Because Zero Dark Thirty, far from being about the search for Osama bin Laden, is all about character. Namely, the character of Jessica Chastain’s Maya. But while we love Maya for her passion, we ultimately love her more for her intellect. She seems to be the only person in the entire film ahead of the curve. So, watching her react and interact with the prospect of torture… meh. Watching her in her element doing more straight up interrogations, sans waterboard? Beautiful. Masterful. And it places such a stain and such a strain right up front in the film that it detracts from the truly awesome moments later.
Like that last half hour with the actual raid on bin Laden’s compound. Amazing. Beyond intense. Perfectly directed. So why’d you have to distract everyone with the stupid torture?
Again, because it’s a damn fine way to introduce a film. But it’s still a cheat. And that’s what makes this great, not amazingly great.

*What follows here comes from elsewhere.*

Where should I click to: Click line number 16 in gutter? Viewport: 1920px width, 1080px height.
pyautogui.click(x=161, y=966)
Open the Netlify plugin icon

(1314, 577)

Also a cheat are some of the liberties taken with the basic facts around the search for bin Laden and the CIA’s intelligence programs. The fact that this is now under Congressional investigation shouldn’t be surprising. What is surprising was how quickly the CIA condemned the film and refuted basic claims they made in the narrative. Either be like Argo and just say you’re based on the true story, or stick to just the facts. Because you also do a disservice to the audience who will watch your film and take everything away as fact. Because, after all, it’s those super-high tension moments of action or spy thriller that we all came to see anyway.
And to be fair, there were points where the film dragged. And as I sit here writing this review I popped in my Avengers Blu-Ray and started with where Iron Man flies into Stark Tower to threaten Loki. And as good as those last 3o minutes of Zero Dark Thirty are, and as awesome as Chris Pratt is as one of the Navy Seals, it is not even in the same league as Avengers for plot, script, character, morality, and sheer entertainment and artfulness.
It is, however, a fantastic film. And people should see it. And discuss it. Because as much as the film is worth seeing, those conversations are even more worth having.